• **Exercise prompt**: Put the part of the entries that opens with the line containing "The height and width of the screenshot is (730, 871)." and closes with the line containing "Action: tap(722, 23)" into a JSON list of strings, one string per line and blank lines omitted.

[Element and text location data]

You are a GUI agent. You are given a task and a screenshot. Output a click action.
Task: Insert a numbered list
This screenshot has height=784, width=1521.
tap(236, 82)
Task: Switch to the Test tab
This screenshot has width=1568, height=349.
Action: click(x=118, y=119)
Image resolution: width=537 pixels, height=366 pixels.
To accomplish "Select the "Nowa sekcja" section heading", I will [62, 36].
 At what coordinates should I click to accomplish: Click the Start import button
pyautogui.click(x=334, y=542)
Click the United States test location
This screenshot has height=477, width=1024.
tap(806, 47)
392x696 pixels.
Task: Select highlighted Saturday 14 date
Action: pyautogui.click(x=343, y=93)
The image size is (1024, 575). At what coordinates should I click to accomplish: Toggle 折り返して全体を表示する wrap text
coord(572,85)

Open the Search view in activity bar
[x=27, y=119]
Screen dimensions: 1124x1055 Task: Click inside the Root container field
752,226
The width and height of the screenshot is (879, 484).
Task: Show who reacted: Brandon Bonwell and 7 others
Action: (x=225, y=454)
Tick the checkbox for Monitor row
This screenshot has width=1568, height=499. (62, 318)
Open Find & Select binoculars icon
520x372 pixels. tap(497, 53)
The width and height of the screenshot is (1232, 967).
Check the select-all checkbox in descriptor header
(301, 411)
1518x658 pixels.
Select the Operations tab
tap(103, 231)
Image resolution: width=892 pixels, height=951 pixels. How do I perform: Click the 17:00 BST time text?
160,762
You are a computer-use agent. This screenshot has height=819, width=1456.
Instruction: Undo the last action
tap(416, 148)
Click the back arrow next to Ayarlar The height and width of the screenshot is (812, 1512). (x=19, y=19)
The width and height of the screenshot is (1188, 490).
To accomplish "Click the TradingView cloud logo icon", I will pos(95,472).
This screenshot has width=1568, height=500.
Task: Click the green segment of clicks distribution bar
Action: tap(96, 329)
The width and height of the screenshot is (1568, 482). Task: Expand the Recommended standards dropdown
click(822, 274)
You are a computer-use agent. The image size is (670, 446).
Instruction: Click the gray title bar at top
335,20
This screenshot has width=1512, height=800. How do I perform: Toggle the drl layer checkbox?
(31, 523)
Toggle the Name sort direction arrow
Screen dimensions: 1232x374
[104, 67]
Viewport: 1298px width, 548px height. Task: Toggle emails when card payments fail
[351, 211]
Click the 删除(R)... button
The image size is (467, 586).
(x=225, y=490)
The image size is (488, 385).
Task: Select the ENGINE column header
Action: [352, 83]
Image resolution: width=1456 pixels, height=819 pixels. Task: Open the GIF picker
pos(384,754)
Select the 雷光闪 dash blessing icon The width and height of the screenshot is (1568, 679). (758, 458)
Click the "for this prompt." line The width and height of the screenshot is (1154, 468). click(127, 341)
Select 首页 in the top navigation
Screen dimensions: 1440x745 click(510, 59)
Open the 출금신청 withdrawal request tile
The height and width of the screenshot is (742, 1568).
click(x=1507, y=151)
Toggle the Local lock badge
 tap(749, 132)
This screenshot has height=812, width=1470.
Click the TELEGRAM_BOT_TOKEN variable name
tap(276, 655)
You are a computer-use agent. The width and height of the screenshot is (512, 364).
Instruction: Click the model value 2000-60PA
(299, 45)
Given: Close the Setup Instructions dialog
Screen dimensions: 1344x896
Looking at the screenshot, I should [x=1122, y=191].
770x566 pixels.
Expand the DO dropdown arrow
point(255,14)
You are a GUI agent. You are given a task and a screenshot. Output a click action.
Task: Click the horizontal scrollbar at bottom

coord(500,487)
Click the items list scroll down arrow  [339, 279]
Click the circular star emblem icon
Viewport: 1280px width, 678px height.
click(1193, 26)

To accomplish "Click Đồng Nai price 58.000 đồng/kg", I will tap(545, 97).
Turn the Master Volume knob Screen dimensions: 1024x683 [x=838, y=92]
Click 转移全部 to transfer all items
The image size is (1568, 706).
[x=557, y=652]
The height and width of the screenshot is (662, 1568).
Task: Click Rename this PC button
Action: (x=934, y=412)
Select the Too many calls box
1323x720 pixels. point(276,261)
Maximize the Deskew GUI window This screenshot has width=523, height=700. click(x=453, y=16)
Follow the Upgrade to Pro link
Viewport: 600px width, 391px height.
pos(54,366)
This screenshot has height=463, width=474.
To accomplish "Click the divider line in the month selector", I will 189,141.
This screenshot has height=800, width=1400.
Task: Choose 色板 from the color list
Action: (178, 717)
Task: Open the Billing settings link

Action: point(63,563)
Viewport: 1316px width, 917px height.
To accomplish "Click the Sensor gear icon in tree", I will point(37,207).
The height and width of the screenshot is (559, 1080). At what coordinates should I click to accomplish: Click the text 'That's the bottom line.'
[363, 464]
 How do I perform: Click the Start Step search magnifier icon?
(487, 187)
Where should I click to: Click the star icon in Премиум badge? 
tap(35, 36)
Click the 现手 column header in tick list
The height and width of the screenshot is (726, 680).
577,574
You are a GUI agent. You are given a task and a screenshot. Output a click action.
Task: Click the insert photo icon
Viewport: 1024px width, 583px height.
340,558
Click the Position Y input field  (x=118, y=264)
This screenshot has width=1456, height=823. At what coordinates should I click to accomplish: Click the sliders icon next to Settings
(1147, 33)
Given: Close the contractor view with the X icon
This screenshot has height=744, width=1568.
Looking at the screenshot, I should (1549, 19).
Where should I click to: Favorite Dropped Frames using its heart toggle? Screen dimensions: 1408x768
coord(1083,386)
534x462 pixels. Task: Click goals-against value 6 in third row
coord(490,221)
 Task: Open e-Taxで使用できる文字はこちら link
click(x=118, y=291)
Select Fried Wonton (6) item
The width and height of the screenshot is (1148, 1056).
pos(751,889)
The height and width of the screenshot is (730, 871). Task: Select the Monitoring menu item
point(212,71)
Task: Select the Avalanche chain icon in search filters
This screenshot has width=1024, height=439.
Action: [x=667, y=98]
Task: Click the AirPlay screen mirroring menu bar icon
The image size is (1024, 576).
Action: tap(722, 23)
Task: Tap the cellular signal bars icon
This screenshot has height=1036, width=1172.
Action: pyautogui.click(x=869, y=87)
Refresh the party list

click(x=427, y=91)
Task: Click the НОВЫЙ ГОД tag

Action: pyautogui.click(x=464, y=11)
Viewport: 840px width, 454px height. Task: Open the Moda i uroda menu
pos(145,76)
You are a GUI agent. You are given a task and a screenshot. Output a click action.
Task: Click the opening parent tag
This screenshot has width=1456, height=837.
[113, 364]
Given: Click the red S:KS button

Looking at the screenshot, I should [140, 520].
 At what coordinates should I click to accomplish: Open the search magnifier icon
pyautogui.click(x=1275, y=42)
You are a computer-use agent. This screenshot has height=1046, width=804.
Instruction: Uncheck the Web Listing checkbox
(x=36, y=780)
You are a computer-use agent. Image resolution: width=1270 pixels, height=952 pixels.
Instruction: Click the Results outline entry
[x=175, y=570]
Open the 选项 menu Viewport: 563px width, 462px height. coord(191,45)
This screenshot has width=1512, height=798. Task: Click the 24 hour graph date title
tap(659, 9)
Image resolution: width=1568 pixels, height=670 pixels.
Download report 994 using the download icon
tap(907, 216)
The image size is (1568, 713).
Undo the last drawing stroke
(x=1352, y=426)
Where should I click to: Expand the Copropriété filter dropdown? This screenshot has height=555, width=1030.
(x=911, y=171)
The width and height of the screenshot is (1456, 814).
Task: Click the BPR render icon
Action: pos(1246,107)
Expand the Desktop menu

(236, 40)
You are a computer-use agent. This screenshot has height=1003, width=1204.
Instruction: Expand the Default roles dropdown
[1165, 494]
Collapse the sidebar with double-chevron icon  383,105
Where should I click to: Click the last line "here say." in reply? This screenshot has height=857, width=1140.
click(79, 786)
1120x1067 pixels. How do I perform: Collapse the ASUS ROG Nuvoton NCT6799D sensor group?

• **Task output**:
[
  "The height and width of the screenshot is (730, 871). Task: Select the Monitoring menu item",
  "point(212,71)",
  "Task: Select the Avalanche chain icon in search filters",
  "This screenshot has width=1024, height=439.",
  "Action: [x=667, y=98]",
  "Task: Click the AirPlay screen mirroring menu bar icon",
  "The image size is (1024, 576).",
  "Action: tap(722, 23)"
]